**Recorded data**
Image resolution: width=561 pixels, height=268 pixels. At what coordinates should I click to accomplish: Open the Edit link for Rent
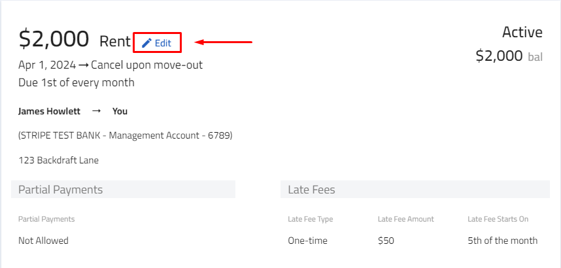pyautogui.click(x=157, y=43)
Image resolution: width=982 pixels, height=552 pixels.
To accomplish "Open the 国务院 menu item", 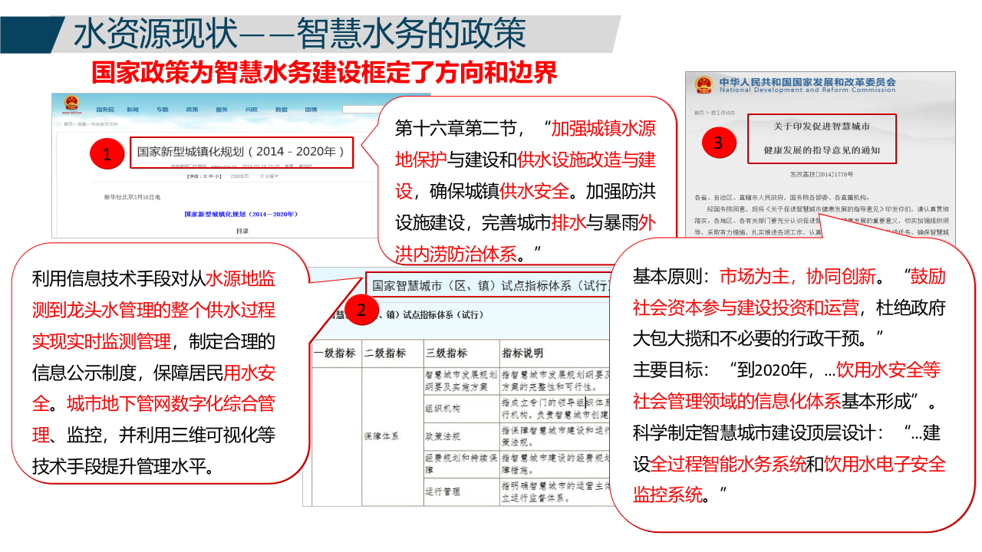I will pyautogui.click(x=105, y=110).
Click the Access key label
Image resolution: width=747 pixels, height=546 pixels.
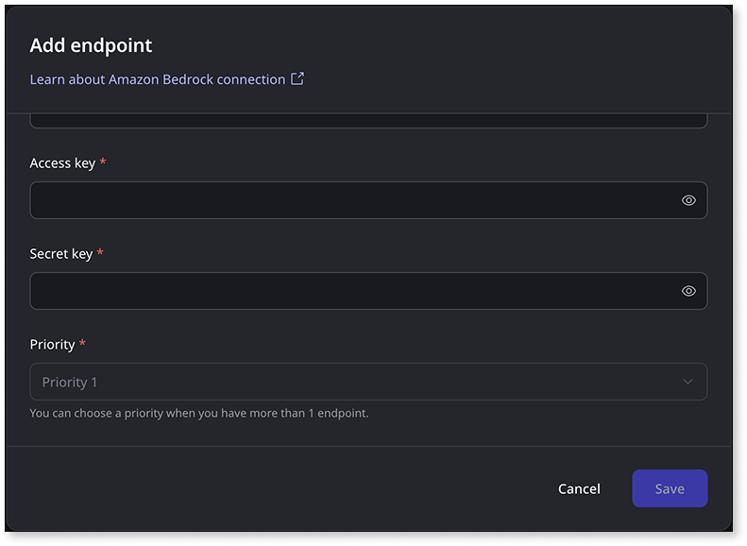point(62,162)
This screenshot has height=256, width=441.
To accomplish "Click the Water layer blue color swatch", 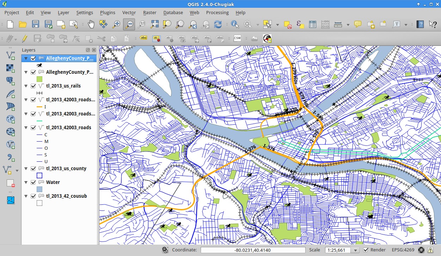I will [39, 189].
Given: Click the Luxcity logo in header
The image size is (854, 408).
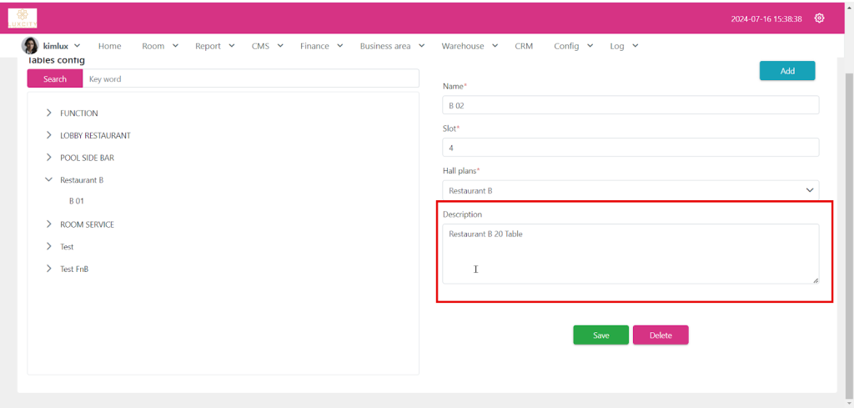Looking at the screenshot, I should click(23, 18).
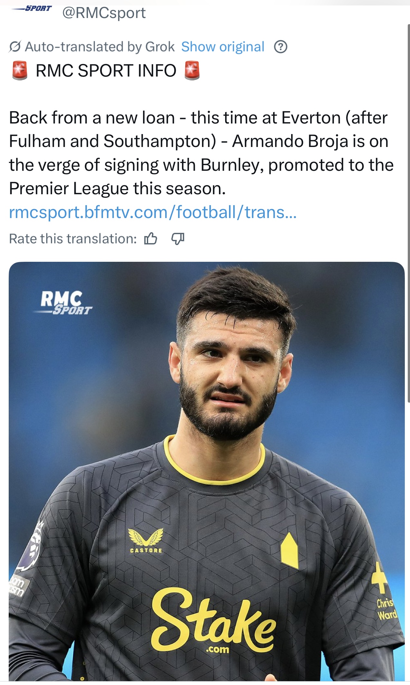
* * *
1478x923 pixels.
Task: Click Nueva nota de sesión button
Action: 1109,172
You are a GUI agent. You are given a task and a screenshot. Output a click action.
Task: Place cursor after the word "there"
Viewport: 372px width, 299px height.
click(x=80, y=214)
--
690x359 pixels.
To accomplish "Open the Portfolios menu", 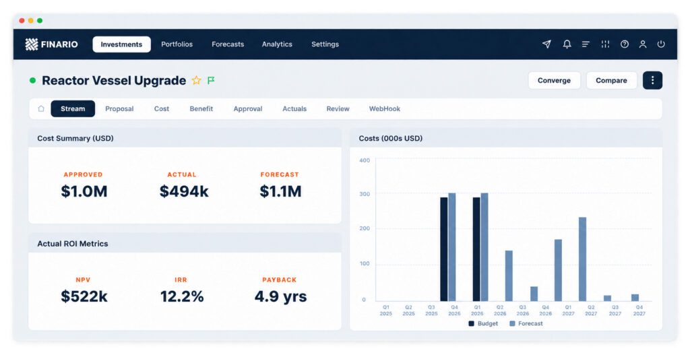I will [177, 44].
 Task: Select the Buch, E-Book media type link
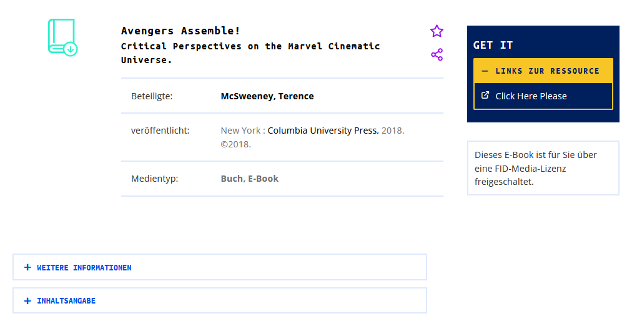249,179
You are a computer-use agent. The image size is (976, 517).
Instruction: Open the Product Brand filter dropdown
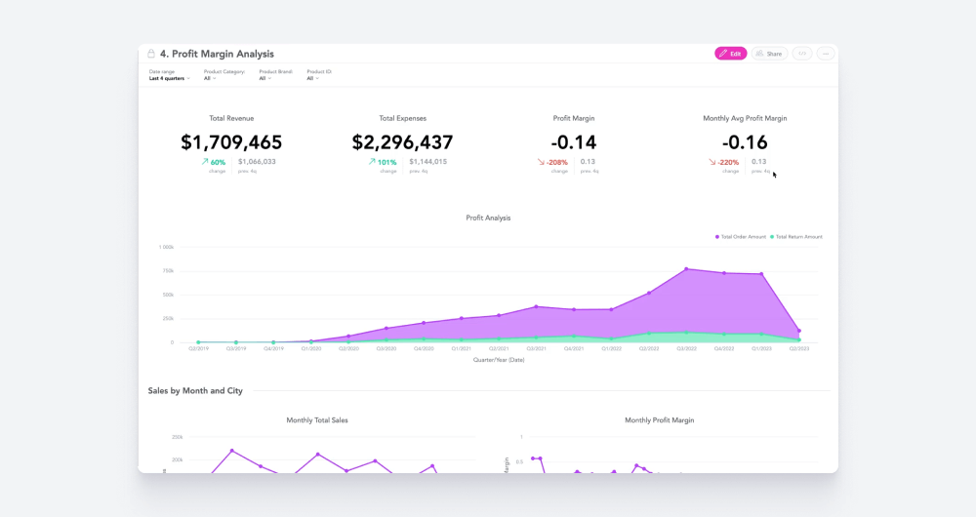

**What to produce**
Working from the entries above, find every line in which the word "agent" occurs and copy it.

**The answer**
You are a GUI agent. You are given a task and a screenshot. Output a click action.
You are a computer-use agent. The image size is (976, 517).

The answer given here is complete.